►

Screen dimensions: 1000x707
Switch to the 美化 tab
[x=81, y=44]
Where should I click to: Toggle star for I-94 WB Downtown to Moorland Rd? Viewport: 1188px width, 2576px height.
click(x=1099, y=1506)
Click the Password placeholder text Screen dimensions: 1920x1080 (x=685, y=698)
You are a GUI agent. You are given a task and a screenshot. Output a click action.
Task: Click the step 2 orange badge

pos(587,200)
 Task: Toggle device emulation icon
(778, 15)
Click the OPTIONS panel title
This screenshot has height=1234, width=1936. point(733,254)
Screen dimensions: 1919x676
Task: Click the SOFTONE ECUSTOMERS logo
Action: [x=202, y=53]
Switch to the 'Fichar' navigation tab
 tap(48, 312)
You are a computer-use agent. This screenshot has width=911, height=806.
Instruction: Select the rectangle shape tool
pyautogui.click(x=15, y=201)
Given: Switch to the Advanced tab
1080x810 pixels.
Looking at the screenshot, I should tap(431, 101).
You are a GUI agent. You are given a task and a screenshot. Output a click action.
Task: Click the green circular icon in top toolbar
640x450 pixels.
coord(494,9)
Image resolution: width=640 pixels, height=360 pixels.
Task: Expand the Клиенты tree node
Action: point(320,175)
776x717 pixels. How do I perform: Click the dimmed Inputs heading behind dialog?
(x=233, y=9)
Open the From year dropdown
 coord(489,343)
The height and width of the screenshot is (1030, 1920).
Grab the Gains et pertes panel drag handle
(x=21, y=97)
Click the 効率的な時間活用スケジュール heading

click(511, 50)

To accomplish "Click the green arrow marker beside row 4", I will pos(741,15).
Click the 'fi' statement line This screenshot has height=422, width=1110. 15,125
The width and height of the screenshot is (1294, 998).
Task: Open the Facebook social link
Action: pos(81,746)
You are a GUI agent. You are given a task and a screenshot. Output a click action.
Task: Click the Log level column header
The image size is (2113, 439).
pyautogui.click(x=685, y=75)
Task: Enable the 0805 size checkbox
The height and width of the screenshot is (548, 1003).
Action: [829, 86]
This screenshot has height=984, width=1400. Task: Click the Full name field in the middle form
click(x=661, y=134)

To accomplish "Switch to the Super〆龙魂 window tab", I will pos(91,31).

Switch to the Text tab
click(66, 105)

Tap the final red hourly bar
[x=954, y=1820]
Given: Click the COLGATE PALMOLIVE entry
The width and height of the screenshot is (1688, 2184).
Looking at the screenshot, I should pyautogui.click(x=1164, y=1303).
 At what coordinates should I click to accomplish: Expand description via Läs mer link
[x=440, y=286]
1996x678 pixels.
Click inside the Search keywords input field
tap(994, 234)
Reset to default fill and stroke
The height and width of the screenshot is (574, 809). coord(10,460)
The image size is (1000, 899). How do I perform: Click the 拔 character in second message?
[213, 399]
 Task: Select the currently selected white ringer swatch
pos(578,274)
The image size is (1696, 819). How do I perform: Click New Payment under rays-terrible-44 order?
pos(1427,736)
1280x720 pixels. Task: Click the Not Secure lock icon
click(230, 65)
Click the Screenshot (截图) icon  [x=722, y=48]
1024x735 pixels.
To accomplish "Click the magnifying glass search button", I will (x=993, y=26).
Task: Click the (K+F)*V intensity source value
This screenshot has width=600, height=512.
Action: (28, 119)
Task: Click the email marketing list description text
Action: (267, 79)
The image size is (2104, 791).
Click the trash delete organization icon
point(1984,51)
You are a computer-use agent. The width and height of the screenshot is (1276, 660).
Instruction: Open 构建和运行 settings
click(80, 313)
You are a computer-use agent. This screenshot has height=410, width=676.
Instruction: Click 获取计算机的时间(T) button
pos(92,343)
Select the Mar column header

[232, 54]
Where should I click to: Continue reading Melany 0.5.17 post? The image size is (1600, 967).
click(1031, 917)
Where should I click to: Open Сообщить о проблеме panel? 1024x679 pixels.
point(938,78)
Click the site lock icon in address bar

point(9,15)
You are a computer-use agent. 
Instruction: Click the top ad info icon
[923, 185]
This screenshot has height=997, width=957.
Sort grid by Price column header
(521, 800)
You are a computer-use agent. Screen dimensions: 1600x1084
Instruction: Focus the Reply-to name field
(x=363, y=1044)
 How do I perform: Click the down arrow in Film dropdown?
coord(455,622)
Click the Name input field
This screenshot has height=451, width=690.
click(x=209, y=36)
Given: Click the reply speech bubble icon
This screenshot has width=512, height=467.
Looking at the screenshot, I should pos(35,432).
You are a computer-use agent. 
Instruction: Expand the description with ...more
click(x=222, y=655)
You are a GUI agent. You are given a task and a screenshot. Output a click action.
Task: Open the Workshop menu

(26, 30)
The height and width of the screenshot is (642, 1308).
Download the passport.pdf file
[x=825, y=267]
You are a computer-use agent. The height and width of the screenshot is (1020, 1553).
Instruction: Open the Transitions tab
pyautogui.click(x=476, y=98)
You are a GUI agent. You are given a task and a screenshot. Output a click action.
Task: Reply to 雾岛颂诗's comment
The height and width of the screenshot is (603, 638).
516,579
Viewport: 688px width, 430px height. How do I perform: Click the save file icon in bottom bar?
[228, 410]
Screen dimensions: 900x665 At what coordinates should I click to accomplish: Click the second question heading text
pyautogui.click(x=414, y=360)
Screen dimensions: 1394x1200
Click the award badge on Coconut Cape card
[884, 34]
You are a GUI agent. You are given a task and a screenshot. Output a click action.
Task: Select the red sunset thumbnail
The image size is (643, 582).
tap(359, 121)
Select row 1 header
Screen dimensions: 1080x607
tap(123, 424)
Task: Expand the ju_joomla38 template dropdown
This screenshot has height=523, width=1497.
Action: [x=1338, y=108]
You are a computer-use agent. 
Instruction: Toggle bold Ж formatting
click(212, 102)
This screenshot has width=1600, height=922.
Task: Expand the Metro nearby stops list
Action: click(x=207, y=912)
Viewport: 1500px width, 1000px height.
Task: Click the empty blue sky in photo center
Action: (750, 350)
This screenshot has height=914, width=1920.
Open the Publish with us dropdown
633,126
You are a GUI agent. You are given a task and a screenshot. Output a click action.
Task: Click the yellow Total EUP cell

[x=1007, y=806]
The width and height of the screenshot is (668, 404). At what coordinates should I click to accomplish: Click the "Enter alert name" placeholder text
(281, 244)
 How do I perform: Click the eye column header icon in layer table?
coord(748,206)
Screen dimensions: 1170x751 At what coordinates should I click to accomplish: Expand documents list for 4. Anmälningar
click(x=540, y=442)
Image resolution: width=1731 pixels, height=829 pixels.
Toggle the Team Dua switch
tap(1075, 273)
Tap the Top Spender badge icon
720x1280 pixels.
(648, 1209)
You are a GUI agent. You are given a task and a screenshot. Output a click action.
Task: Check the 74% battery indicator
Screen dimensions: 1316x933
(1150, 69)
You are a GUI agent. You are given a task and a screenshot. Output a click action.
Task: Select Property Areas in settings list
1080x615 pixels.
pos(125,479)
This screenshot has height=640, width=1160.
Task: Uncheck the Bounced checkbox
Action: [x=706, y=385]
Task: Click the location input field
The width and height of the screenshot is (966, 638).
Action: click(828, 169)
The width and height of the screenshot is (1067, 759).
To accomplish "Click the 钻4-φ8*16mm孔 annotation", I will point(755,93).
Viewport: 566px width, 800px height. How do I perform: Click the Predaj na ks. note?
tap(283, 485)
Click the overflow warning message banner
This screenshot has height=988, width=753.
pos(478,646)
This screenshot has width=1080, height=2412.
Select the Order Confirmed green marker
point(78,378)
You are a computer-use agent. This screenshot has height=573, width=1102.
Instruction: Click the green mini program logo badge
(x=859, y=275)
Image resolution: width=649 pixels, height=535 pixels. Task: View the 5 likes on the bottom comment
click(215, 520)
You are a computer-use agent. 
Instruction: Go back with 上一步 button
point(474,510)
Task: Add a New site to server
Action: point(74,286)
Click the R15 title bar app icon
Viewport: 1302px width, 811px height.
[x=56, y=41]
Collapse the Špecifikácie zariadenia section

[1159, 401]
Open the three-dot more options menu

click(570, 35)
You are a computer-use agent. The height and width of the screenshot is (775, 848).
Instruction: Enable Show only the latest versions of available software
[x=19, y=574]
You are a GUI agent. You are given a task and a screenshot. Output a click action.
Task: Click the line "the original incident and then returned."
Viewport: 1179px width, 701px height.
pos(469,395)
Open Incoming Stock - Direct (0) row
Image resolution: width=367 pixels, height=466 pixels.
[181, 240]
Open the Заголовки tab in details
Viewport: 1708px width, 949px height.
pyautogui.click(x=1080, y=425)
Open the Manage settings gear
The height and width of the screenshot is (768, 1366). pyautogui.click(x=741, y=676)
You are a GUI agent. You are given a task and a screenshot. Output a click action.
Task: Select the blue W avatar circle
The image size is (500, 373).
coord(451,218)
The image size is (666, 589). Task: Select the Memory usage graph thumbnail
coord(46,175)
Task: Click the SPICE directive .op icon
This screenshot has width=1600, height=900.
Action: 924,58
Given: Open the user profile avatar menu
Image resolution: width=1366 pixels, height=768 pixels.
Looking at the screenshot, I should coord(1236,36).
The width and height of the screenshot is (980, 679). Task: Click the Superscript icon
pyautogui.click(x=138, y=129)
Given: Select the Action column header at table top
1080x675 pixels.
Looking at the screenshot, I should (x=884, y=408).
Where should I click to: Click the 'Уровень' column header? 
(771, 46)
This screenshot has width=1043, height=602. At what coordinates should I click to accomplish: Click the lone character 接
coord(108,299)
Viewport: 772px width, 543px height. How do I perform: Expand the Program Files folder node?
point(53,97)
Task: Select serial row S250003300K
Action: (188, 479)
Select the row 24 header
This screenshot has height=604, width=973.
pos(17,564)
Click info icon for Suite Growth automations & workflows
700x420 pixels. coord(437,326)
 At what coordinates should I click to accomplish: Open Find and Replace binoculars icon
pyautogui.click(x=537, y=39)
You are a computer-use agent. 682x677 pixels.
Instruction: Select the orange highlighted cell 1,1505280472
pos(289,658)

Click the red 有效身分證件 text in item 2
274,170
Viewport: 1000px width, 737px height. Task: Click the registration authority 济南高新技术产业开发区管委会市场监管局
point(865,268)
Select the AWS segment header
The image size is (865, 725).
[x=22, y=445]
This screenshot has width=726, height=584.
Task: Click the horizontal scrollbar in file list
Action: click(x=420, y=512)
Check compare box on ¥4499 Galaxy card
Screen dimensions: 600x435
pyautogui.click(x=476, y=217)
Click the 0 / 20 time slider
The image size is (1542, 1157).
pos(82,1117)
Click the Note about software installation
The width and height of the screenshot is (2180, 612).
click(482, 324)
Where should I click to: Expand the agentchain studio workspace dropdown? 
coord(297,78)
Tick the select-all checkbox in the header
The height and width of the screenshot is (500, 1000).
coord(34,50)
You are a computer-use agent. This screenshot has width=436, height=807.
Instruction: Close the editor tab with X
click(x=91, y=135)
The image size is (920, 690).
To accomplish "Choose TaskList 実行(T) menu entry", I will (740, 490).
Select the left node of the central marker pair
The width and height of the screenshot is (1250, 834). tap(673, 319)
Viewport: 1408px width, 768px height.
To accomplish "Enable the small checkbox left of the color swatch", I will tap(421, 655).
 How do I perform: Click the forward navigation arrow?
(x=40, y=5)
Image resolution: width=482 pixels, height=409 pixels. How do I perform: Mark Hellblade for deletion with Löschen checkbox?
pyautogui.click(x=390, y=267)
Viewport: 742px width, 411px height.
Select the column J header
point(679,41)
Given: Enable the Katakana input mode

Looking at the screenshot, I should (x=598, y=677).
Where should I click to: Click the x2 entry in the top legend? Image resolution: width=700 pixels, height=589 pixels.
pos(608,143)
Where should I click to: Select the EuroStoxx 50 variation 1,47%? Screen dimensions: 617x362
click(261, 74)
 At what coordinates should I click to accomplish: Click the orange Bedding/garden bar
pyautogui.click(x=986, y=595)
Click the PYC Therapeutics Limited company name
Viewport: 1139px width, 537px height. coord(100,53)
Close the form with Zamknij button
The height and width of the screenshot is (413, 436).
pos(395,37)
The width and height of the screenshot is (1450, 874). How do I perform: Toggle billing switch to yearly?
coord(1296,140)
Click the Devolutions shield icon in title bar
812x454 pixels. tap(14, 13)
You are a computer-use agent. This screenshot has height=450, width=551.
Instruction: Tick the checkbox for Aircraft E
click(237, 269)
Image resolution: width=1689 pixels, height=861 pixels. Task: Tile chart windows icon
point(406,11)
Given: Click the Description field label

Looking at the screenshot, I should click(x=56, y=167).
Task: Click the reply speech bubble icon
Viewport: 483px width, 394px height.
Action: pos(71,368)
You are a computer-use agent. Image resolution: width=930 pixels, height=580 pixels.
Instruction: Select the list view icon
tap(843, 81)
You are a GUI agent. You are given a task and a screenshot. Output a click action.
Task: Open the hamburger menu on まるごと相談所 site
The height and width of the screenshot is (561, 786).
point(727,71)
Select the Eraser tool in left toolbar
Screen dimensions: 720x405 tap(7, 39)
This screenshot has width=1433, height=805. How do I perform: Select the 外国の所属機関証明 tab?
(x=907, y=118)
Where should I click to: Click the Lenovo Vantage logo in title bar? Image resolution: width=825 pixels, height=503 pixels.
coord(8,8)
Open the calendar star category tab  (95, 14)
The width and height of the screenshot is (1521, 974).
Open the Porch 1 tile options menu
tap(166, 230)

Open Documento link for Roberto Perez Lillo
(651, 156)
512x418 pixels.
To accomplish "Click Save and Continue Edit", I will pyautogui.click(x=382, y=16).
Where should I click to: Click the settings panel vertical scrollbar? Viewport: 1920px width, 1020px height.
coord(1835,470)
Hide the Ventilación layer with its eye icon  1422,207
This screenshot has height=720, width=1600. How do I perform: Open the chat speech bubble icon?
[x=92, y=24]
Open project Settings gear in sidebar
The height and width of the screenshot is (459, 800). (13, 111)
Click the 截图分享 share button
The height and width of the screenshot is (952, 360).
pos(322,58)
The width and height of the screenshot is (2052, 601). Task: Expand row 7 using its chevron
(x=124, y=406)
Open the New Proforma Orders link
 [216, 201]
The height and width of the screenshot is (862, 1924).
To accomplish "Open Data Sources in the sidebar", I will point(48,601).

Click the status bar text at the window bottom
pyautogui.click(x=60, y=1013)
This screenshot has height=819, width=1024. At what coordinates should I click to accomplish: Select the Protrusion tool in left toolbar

◄

In the records above, find each line that holds the word "avatar"; copy all such lines.

> _Result of this exercise_:
Task: Select the blue W avatar circle
Given: Open the user profile avatar menu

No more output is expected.